TRIBUNNEWS.COM, NEW YORK - Harga minyak jatuh ke posisi terendah enam tahun di perdagangan New York pada Senin (26/1/2015) waktu setempat (Selasa pagi WIB), meskipun ada peringatan dari OPEC bahwa harga bisa melonjak ke 200 dollar AS karena penyusutan investasi dalam kegiatan eksplorasi.
Harga emas hitam ini bergejolak di pasar yang khawatir dengan terpilihnya pemerintah baru sayap kiri, anti program penghematan di Yunani.
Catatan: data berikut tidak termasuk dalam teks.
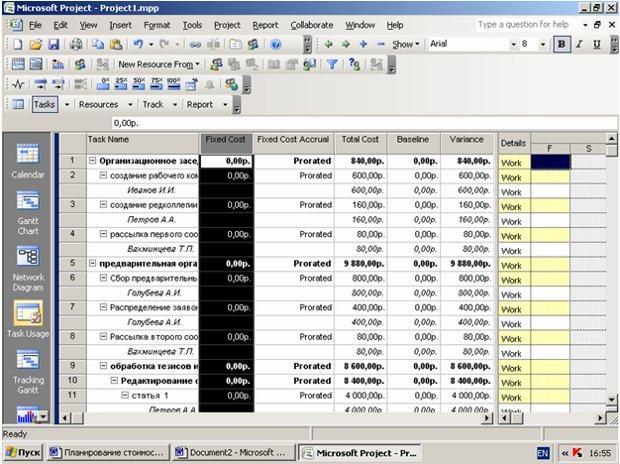This screenshot has width=620, height=464.
Task: Collapse the Организационное summary task
Action: coord(92,161)
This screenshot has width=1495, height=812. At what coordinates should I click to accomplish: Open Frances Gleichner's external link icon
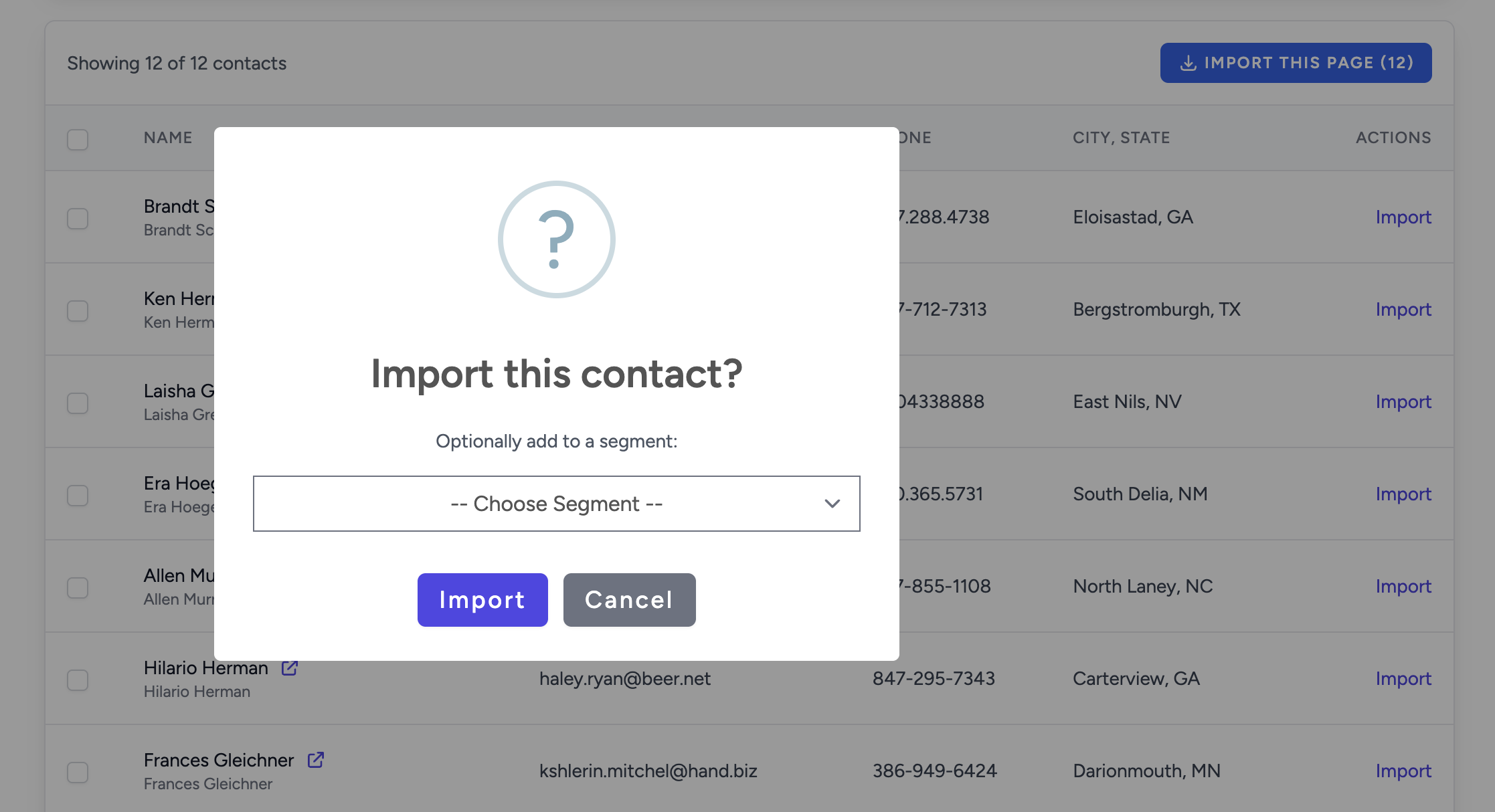[x=315, y=760]
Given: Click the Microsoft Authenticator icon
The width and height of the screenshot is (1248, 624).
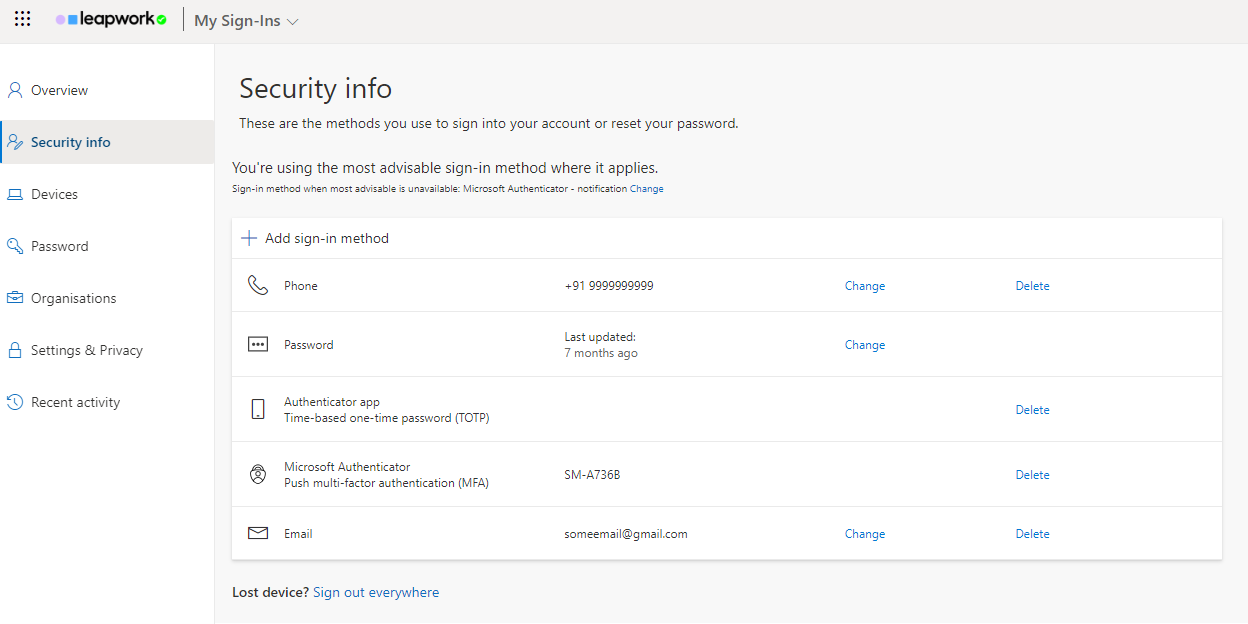Looking at the screenshot, I should (x=258, y=473).
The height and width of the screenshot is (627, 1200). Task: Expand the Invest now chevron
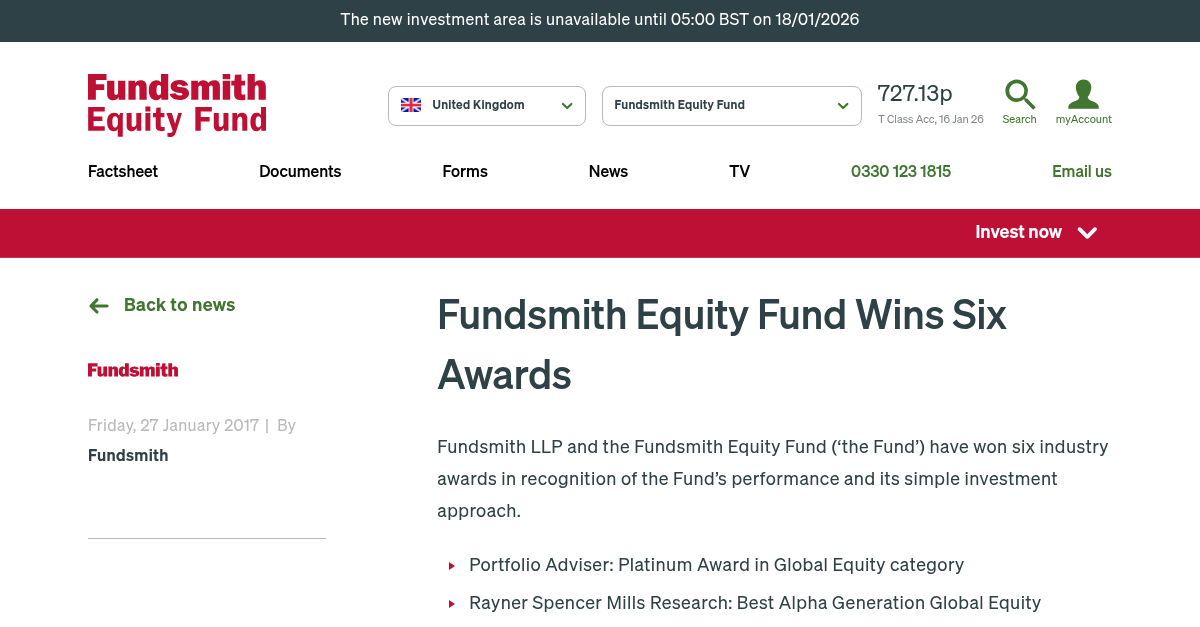tap(1087, 233)
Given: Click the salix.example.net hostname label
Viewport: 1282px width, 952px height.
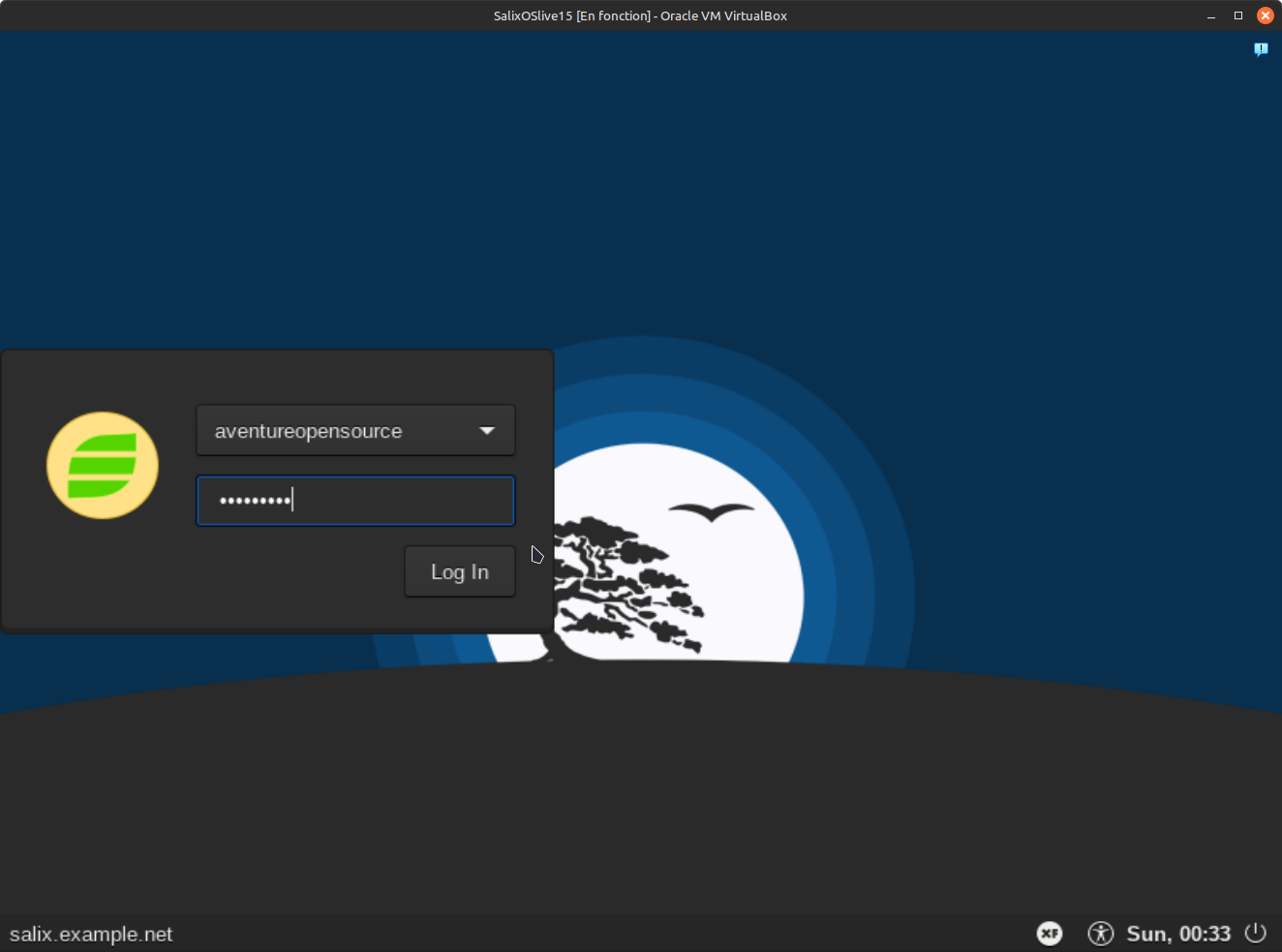Looking at the screenshot, I should [91, 935].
Selain itu pasar juga merespons serangan roket di kota pelabuhan Mariupol, Ukraina, yang dituduh dilakukan oleh pemberontak pro-Rusia.
Patokan AS, minyak mentah light sweet atau West Texas Intermediate (WTI) untuk pengiriman Maret di New York Mercantile Exchange, kehilangan 44 sen menjadi berakhir di 45,15 dollar AS per barel dibandingkan dengan penutupan Jumat (23/1/2015).
Di London, minyak mentah Brent North Sea untuk pengiriman Maret turun 63 sen menjadi menetap pada 48,16 dollar AS per barel.
Menurut laporan, Sekretaris Jenderal Organisasi Negara Pengekspor Minyak (OPEC) Abdullah El-Badri memperingatkan bahwa kemunduran dalam investasi eksplorasi dan produksi minyak karena harga turun hampir 60 persen sejak Juni, bisa mengakibatkan keterbatasan produksi dalam beberapa tahun mendatang, memaksa harga melonjak hingga mencapai 200 dollar AS per barel.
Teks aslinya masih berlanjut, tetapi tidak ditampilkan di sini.